Esos
temores también me acechan, constantemente, día a día, y en ocasiones
durante horas. Leer a los grandes o a los no tan grandes y ver como
publicaron a
cierta edad o como fueron sus vidas mientras escribían, incrementa la
sensación de que no tengo plenamente un derecho para escribir para la
posteridad. He visto también lo que usted anota, que las ideas vienen
en momentos específicos, donde la sensibilidad
está alboratada, inatajable, momentos que no siempre están ni estarán
allí y que cuando van a ser retratados en el escrito, como por arte de
magia desaparecen ante la cámara, esquivos.
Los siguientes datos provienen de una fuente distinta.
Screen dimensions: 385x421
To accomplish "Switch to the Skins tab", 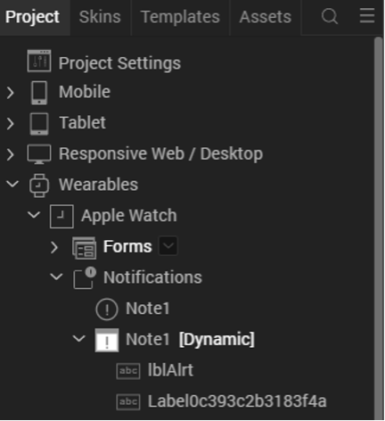I will pos(100,17).
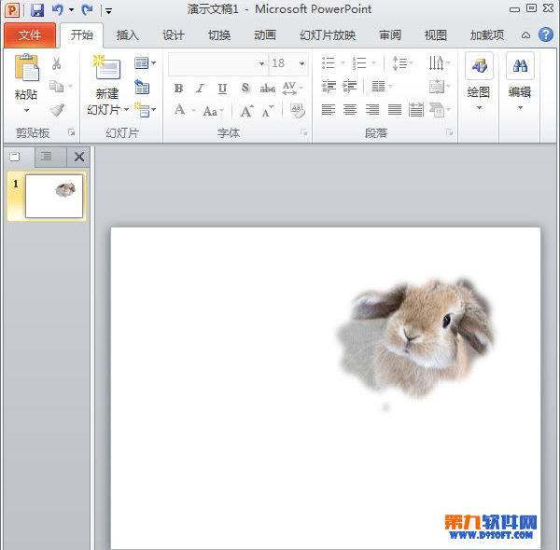Viewport: 560px width, 550px height.
Task: Click the Undo arrow icon
Action: [x=58, y=9]
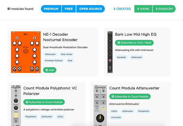Toggle the OPEN SOURCE filter
The width and height of the screenshot is (183, 126).
pos(90,9)
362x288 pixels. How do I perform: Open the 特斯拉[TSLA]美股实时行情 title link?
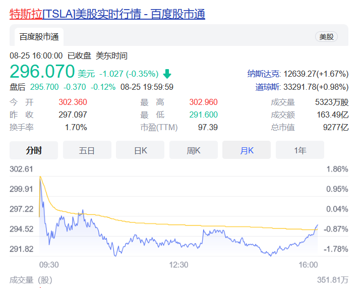(x=107, y=14)
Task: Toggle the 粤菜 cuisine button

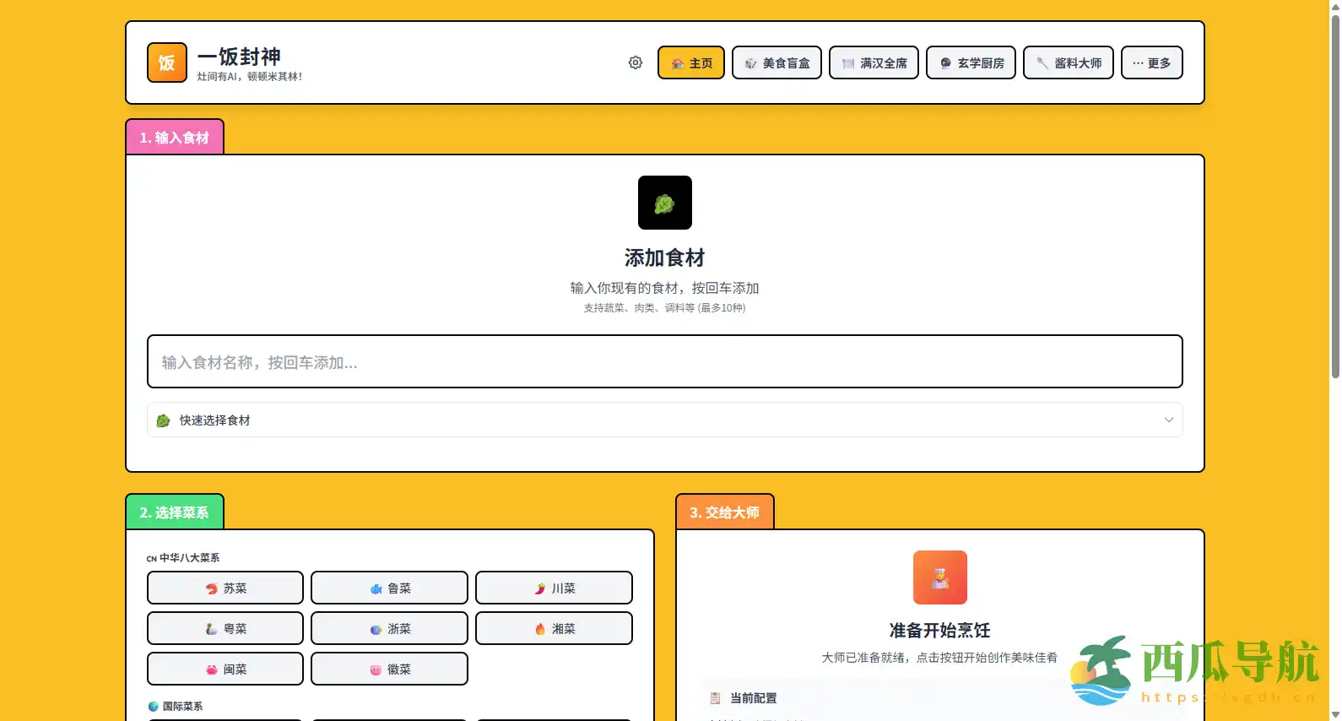Action: point(225,629)
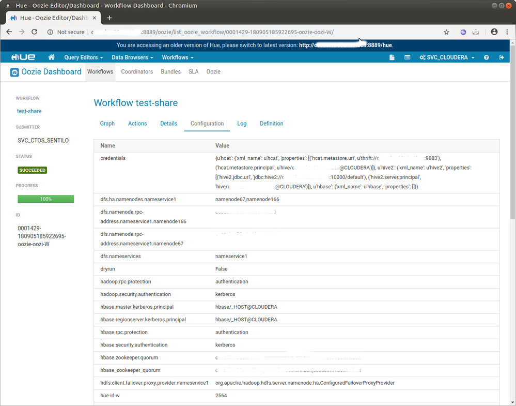Reload the page with the browser refresh icon
The height and width of the screenshot is (406, 516).
point(34,32)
Eso me molesta, y luego me
aplasta, haciéndome sentir escritor de momentos,
que al final no son escritores, sino simples retratistas, lo que
definitivamente no es lo mejor para convertirse en el que quizá queramos
ser. Me pasa por ejemplo lo siguiente:
Voy
en la tarde caminando desde la oficina hasta la casa, indagando,
mirando, las palabras amontonándose en la mente, estructurándose, todas
ellas queriendo
protagonizar el fragmento, el párrafo, una oración. Diría que casi
sería dictarlas y tendría un escrito estupendo o por lo menos un buen
borrador de algo trascendental. Pero llego a casa, cruzo el umbral y de
repente la calidez de la luz de la sala, de mi
cuarto, la luz fluorescente del televisor, la imagen de mis gatos, de
mi madre, de mi hermana, la paz que brota y que se asienta en mi pecho,
empieza a borrar rápidamente las ideas que venían en la cabeza. Como un
insecticida, le llamaré “ideascida”, esa paz
momentánea destruye y ahoga el resultado de ese momento creativo. Al
otro día, el proceso se repite, en ocasiones con mayor fuerza, en otras
levemente, pero con el mismo resultado, las ideas del día muertas en el
calor de la noche.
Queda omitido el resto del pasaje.